One more question more specifically on the management of dnsrecord objects. Assuming that we are not running on the cloud or that we cannot use the cloud provided DNSes (because, for example we are federating clusters from multiple cloud providers) and that we want to self-host a global load balancer (implemented by for example coredns), the fact that the dnsrecord objects only exist in one cluster can again be a limitation.
In fact for such an implementation we would need the dns server instances to exist in every cluster for resilience to a disaster in any of the clusters, but only the cluster with the federation control plane has the information.
Moreover, many enterprise-grade global load balancers have the ability to independently health-check endpoints and to remove them from the DNS records of the health check fail. Should this feature be added to the dnsrecord CRD as an option? I think it would allow to build more stable architectures.

@sdminonne
Copy link
Contributor

/sub

@marun
Copy link
Contributor

marun commented Nov 26, 2018

The control plane of fedv2 is tied to a single cluster. It's possible for a cluster to span availability zones where the latency between nodes across the zones is within the bounds required by etcd (<10ms), which may offer an increase in resiliency. If the cluster goes down, though, the fedv2 control plane goes offline. fedv2 being implemented as a kube api limits the options for DR to those available for kube itself.

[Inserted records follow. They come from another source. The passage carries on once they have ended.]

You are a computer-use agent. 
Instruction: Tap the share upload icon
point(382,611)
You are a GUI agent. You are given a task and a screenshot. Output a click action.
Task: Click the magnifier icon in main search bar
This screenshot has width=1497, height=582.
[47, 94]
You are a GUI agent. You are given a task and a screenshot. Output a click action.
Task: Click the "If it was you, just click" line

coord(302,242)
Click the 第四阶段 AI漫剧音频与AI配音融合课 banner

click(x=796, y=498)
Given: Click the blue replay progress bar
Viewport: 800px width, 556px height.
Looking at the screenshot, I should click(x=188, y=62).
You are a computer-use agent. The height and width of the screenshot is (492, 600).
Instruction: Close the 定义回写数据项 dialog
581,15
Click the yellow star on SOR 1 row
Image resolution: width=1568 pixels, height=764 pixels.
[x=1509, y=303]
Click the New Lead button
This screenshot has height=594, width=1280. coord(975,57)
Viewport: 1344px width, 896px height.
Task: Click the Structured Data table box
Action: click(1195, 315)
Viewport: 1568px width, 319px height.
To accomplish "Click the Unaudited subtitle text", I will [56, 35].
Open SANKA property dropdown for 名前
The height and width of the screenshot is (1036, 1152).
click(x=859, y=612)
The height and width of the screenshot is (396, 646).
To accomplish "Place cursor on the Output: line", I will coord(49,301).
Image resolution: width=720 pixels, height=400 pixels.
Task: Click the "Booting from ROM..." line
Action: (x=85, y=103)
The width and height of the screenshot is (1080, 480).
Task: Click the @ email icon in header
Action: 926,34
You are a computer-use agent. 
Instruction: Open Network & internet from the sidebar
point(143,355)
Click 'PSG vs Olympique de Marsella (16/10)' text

That said, workloads will continue to run in member clusters if the fedv2 control plane goes offline or loses connectivity to any of the member clusters. This characteristic is similar to how the kubelets will continue to run established pods even if the kube api becomes inaccessible. Similarly, as you say, checking the health of backend endpoints for a given frontend endpoint is a key feature of most load balancers. This maximizes the chances of sending traffic to healthy endpoints, and once programmed a load balancer could continue to serve traffic even with the fedv2 control plane offline. I think this is one of the main advantages of directing traffic with load balancers instead of dns.

Another possibility to reduce the cost of fedv2 control plane downtime is pull propagation. In this mode, rather than the fedv2 control plane being responsible for applying changes to member clusters, the control plane would generate the desired configuration for member clusters and write it to a distributed store (e.g. s3/gcs/etc). Controllers in member clusters would be responsible for reading from the distributed store and applying configuration. This is only a partial solution to ensure that cluster configuration is maintained. Resilient traffic coordination (i.e. load balancing) would still be required.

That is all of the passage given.